At 9am the event gets underway when the participants are sent on their way around one of parkrun's most incredibly bonkers courses! I'd usually attempt to give a more detailed course description at this point in a write-up, but with this particular venue, it would be impossible for me to do so. It really needs to be experienced! The course starts near the track's main entrance and weaves and curves around all over the place, very little time is spent moving in a straight line. The cyclo-cross paths are mown grass and the non-path grasses are usually left to grow a little longer, so it is easy to see where the paths are. There are plenty of arrows, cones, stanchions and marshals around the course to make sure everyone follows the right route through the maze of mown cyclo-cross paths.

The highlight of the course is the now-very-famous section called the Curly Wurly. For anyone not familiar with it, it is a spiral which you enter going in a clockwise direction and at the centre you switch and come back out in an anti-clockwise direction. The Curly Wurly is negotiated three times throughout the five kilometre course, so you get to enjoy it multiple times.

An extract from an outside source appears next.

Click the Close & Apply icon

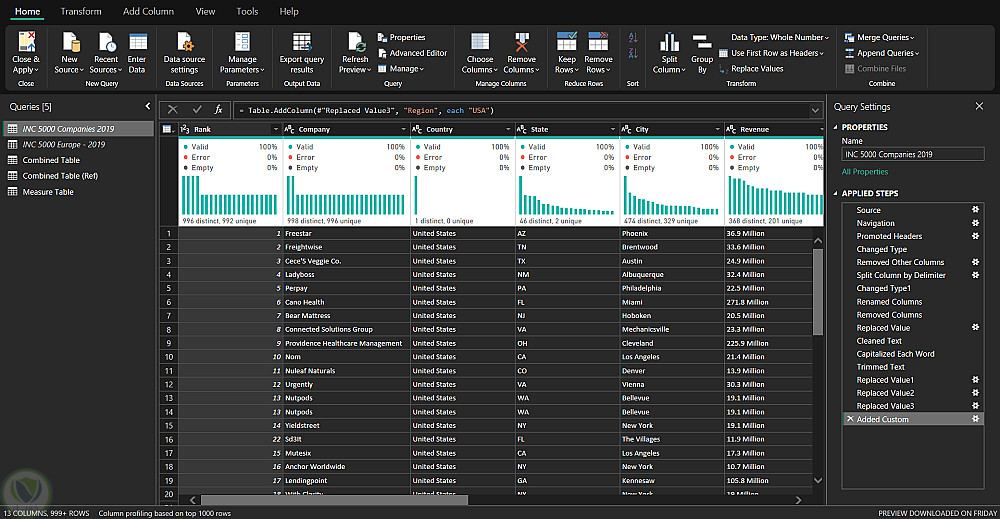tap(26, 42)
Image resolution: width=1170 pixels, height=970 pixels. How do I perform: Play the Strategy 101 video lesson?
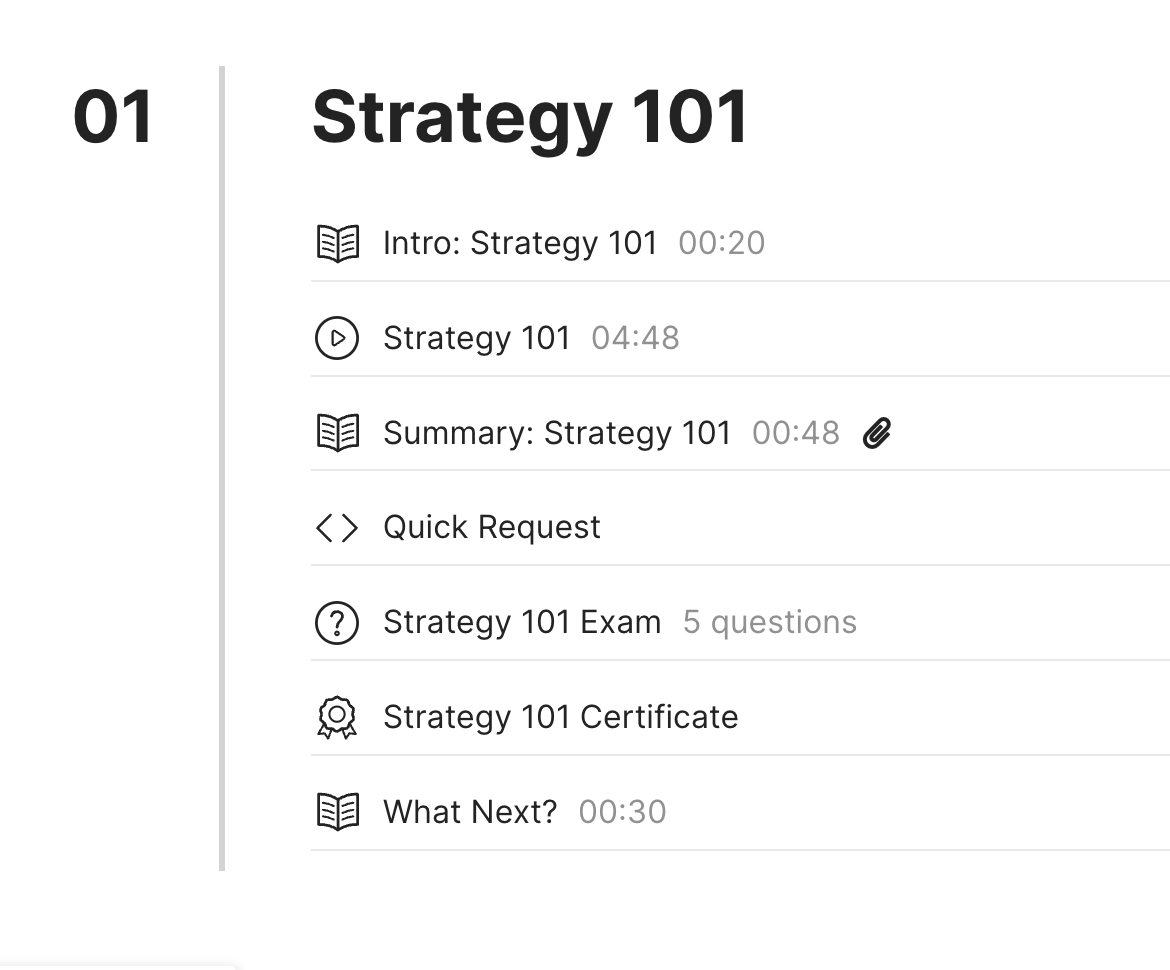(477, 338)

For some it may feel a bit dizzying, but seeing a couple of hundred people going round it at the same time is an incredible sight. The Curly Wurly name, although specific to this particular section of the course, is also a very good description of the entire 5k route, as well as tying in nicely with the area's chocolate-making heritage.

The rest of the course, while not quite as tight and twisty as its famous spiral, turns from left to right, right to left, has 180-degree turns, weaves in and out, and round and round, but never crosses itself. To the non-parkrunning bystanders, the sight of two-hundred-or-so people running all over the place in different directions must look totally barmy. To the initiated, it is simply a wonderful experience on a totally unique course where it is difficult to not spend the whole time smiling. I can say without doubt that it is one of the most memorable and fun parkruns out there.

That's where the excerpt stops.